An ambitious concert series devoted to new and rarely-heard works debuts this month. Curious Flights, founded by Brenden Guy (M.M., clarinet, '10), takes wing April 26 with a concert at San Francisco's Community Music Center featuring a world premiere by Joseph Stillwell (M.M., composition, '10) performed by Valinor Winds, an ensemble including Guy and other Conservatory alums. The alumni ensemble Aleron Trio will also perform. Upcoming season highlights include a performance of Britten's Movements for a Clarinet Concerto, conducted by Conservatory Orchestra Principal Guest Conductor Alasdair Neale with Guy as soloist. Proceeds from ticket sales will be donated to a Conservatory fund benefiting international students. Guy studied with Luis Baez.
Soprano Coco Harris (M.M., voice, '11) wrote an article featured in the January issue of Classical Singer about her experience at the Vancouver International Song Institute last June. Harris studied with Patricia Craig.
Lo-An Lin (B.M., piano, '10) won the Gold Medal at the 2012 San Antonio International Piano Competition. In addition to a cash prize, Lin receives a performance with the San Antonio Symphony and engagements for a solo recital and a week of chamber music festival concerts. Lin was a student of Yoshi Nagai.
Mezzo-soprano Molly Mahoney (M.M., voice, '10) recently performed the role of Zerlina in Pocket Opera's Don Giovanni with shows in Napa, Berkeley and San Francisco. The production was directed by Ted Zoldan (B.M., voice, '11), former voice student of Leroy Kromm.
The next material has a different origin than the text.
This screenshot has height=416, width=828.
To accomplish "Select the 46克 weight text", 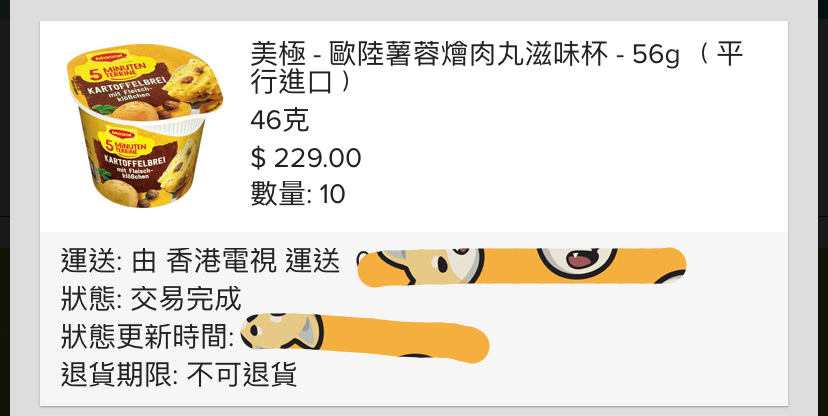I will coord(279,121).
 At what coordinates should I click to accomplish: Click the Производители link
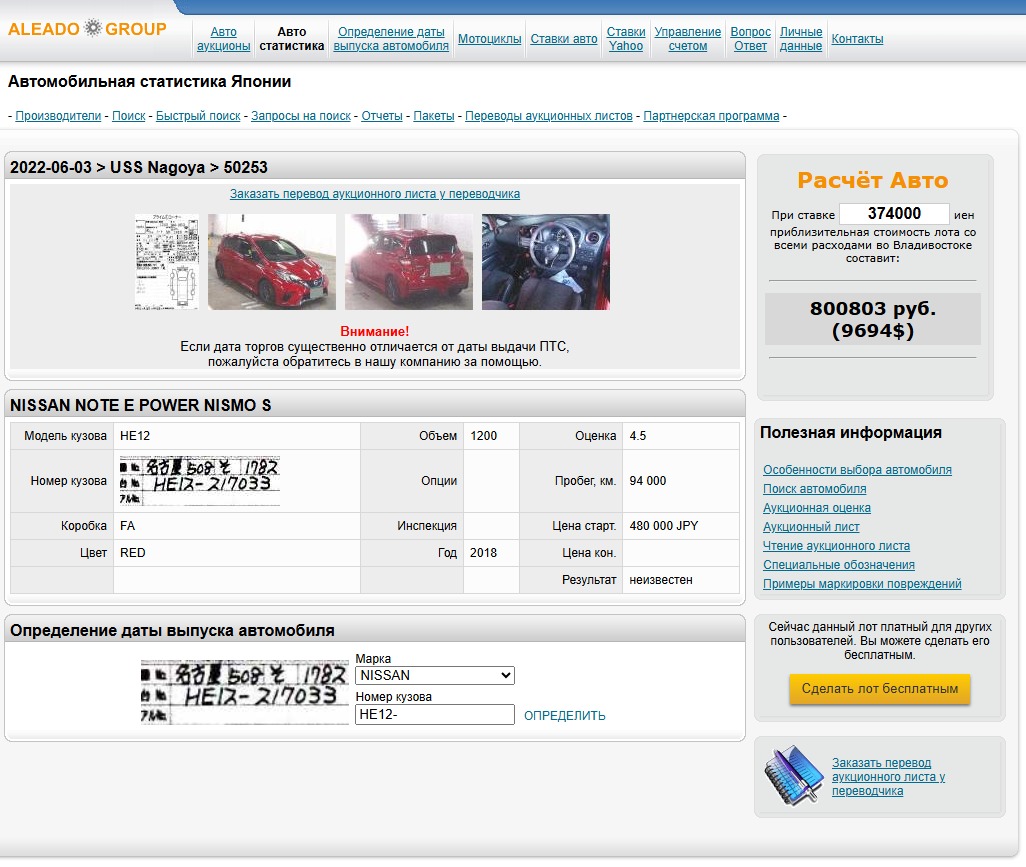tap(58, 116)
Mahoney studies with Catherine Cook.
Soprano Emma McNairy (B.M., voice, '11) recently sang the title role in L'incoronazione di Poppea with West Edge Opera in El Cerrito. The cast also featured voice faculty member soprano Christine Brandes as Nero. This spring, McNairy joins the Internationales Bach Akademie Stuttgart for Bach's St. Matthew Passion under the direction of Helmuth Rilling with performances in Germany and Chile. This summer, McNairy will cover the role of Papagena in Die Zauberflöte as a Vocal Fellow at Music Academy of the West, Marilyn Horne's prestigious summer program in Santa Barbara. McNairy studied with Pamela Fry.
Sarasota Opera has received a quadruple dose of Conservatory alumni this year. Caitlin McSherry (B.M., violin, '07) who studied with Axel Strauss, Alex Rosenfeld (M.M., horn, '05) a collegiate student of Robert Ward, and Kathryn Curran (M.M., trombone, '05) who studied with Mark Lawrence, all performed as members of Sarasota Opera Orchestra during the 2013 WInter Festival Season including a celebration of Verdi's Bicentennial. Soprano Maria Natale (B.M., voice, '07) also made her Sarasota Opera debut as Liu in Puccini's Turandot in February 2013. Natale was a student of Pamela Fry.
Ari Micich (Professional Studies Diploma, trumpet, '12) was recently appointed co-principal trumpet of the KwaZulu Natal Philharmonic Orchestra in Durban South Africa. Micich was a student of Mark Inouye and Dave Burkhart.